Moved to action, compassionate Christians give to organizations poised and promising to help. Good intentions can be thwarted by changing conditions and corruption. Live Global is committed to a deeply invested response delivered by godly, trusted leaders who call crisis settings home. We do this through an approach centered around the understanding of national partners and relationships they’ve created. Live Global leader Matt explains this approach saying, “We’re not first responders. We’re in it for the long-term relationship.”

By focusing the flow of funds into the hands of established partners, Live Global stays true to the principles guiding our approach. We build on a national first approach to reach people in the most effective ways, resourcing those with long-term relationships we know and trust.
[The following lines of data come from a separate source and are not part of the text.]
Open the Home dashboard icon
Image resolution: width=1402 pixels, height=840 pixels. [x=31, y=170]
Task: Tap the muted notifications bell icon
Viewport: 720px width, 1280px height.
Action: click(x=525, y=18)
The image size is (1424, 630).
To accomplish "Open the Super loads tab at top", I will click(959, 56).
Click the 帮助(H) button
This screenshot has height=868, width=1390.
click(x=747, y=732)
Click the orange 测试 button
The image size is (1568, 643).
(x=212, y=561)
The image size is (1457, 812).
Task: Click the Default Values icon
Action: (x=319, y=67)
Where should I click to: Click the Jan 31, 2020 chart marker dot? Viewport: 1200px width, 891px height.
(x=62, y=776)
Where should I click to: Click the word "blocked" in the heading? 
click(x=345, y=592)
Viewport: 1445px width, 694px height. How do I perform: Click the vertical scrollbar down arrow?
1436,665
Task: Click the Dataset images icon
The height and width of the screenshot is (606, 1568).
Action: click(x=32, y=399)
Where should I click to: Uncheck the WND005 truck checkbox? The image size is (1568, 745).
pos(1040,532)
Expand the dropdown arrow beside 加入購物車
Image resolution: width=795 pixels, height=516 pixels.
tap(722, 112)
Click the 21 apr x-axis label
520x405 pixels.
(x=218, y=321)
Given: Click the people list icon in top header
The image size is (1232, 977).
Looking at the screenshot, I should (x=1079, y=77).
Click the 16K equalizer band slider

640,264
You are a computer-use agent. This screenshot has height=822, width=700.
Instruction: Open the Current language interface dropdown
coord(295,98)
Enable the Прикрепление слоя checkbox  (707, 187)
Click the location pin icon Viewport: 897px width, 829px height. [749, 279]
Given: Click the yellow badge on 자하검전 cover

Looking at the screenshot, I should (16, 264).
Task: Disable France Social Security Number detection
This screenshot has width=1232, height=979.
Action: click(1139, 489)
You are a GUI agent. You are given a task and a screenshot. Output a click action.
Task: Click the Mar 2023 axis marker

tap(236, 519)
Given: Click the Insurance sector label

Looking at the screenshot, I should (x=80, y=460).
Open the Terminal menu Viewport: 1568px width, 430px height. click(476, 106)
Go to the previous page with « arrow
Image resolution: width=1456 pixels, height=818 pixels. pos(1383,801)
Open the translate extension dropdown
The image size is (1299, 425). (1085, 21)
Supported by the Live Global network of team and churches, national leaders act as the team on the ground.

Pain Can Make Miracles

The UN Refugee Agency says that since January 2021, over 550,000 Afghan people have been uprooted, adding to the masses moving through the region. After leaving a refugee camp in the mountains of the Middle East, Live Global partner G said, “Everyone lost someone. There is no normal family life. There is trauma for all.” With such communal, shared pain, holistic care and gospel outreach requires a depth of understanding and communication unique to indigenous leaders.“ Syrian refugees are open to Jesus because of their pain. The pain makes a miracle in the lives of people.”

The stream of fearful, vulnerable people leaving Afghanistan will move to surrounding nations. Some will move on to Europe or North America. Others will wait for years in tent camps they’ll eventually concede as “home.” Live Global partners are already on the ground with established ministries to refugee populations in camps, in their churches, and in their homes. Others are already training Arabic speaking cultural insiders to be deployed to the flow of displaced. God has already been at work through Live Global partners, preparing them for the surge of lives coming their way.

Let’s pray that the pain of those lives flowing as streams in the desert will lead to miracles.

Sing to the Lord, all the earth; proclaim his salvation day after day.
Declare his glory among the nations, his marvelous deeds among all peoples.